• Instructions for the task:
Start to finish, print the entries exactly, and carry none of the pictures over.

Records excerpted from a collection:
================
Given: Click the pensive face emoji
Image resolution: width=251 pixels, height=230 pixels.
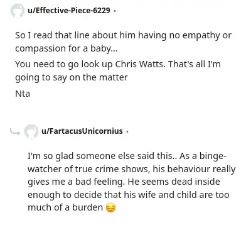Looking at the screenshot, I should [110, 207].

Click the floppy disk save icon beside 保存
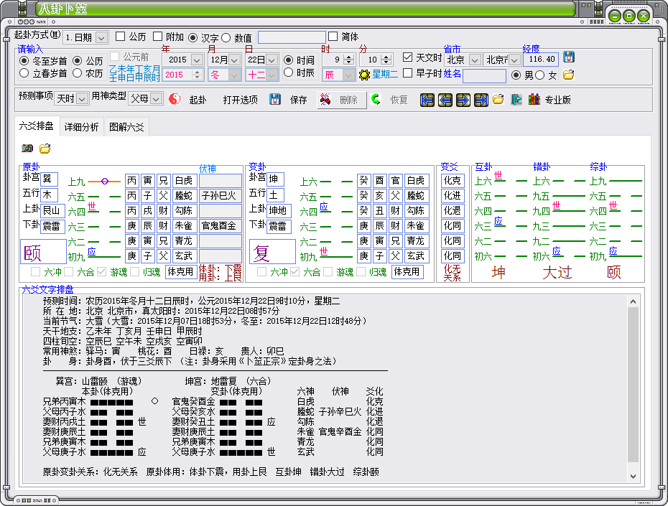[x=275, y=100]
================
• Result for this task:
Given: Click the pensive face emoji
Image resolution: width=251 pixels, height=230 pixels.
Looking at the screenshot, I should [110, 207].

Click the floppy disk save icon beside 保存
[x=275, y=100]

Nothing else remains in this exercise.